The Ministry of Education is developing a diagnostic tool to asses the reading level of students up to grade nine, as part of a strategic plan on literacy.
The tool should be available to teachers in time for the start of the new school year in September, said National Literacy Co-ordinator at the Ministry, Laurel Brent-Harris.
“We are in the final stage of developing a Grade 4-6 literacy programme, which articulates with the Literacy 1-2-3 strategy and there is a diagnostic tool that is being developed that teachers will have come September to determine the reading level of students from the pre-primary to the grade nine levels,” she stated during a recent ‘Think Tank’ session at the JIS headquarters in Kingston.
As part of the thrust, the number of literacy specialists operating in schools will be increased from 50 to 90, while the regional literacy co-ordinators will offer support through enrichment programmes to schools, not currently benefitting through the cluster specialists.
Schools have also been asked to identify a literacy lead teacher to liaise with the specialists and assist with school-based literacy related activities, Mrs. Brent-Harris informed.
This strategic plan is in keeping with the new competence-based transition policy developed by the Ministry, which will ensure that every child progressing to secondary school is literate. It was developed following an analysis of the National Assessment Programme (NAP).
“An analysis of the 2007 National Assessment Programme was done and we found that 15, 200 or 30 per cent of the students assessed at Grade 1 were not ready to access primary education,” Brent-Harris said.

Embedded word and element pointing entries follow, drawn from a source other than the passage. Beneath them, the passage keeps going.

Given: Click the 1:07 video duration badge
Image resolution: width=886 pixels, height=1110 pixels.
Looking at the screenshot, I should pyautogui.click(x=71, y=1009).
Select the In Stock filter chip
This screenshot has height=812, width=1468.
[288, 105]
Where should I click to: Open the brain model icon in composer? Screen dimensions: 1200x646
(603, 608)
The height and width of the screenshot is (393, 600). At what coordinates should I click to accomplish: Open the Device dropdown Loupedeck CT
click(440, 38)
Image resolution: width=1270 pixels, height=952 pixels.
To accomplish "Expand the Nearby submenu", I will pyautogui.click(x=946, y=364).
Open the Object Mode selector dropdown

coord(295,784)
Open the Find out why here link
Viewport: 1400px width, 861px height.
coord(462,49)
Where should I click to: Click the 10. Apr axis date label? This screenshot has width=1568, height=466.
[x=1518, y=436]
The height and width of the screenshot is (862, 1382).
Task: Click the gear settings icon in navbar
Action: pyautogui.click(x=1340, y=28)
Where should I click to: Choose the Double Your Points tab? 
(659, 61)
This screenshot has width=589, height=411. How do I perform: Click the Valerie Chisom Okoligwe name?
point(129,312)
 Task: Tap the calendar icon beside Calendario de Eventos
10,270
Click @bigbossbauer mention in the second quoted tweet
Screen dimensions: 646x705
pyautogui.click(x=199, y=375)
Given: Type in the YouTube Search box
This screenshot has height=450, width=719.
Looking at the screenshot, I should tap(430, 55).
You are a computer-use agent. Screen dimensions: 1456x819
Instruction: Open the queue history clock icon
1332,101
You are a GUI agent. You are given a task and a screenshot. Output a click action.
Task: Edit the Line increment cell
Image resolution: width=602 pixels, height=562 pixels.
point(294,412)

In addition, 12,250 or 29 per cent of Grade 4 students did not achieve the mastery level on the Grade 4 Literacy Test, while 8,000 or 16 per cent of Grade 6 students had not attained minimum levels of literacy on the Grade Six Achievement Test (GSAT). “In light of these, the Ministry is now introducing a policy to regulate pupil flow from primary to the secondary level and the policy direction is that no child will be allowed to sit the GSAT examination unless he or she is certified as literate,” the National Literacy Co-ordinator stated.
Starting this year, the sitting of the Grade 4 test will be held in June, and there will be a supplemental examination in December for those students, who have moved into Grade 5 but did not achieve mastery while they were in Grade 4.
Students will have four chances to take the test between Grades 4 and 6, which will qualify them to sit GSAT in 2011. Those students, who have not gained mastery up to that time, will be provisionally registered for GSAT, but will only be allowed to sit the examination if they gained passes in the Grade 4 Literacy Test, Mrs. Brent-Harris explained, noting that provision will be made for them to get extra support through the different intervention programmes of the Ministry.
The National Literacy Co-ordinator pointed out that the Education Ministry is committed to ensuring that students are adequately prepared for all stages of the school system and is committed to providing additional specialists and space, and to develop customised programmes to meet the needs of students.
She appealed to the various stakeholders to support the literacy thrust. “I want to emphasise that success depends on support from all stakeholders. The MOE cannot do it alone. We need the support of parents, non governmental organisations, private sector and corporate Jamaica to come on board and make literacy the number one activity that brings about change in our Jamaican society,” she urged.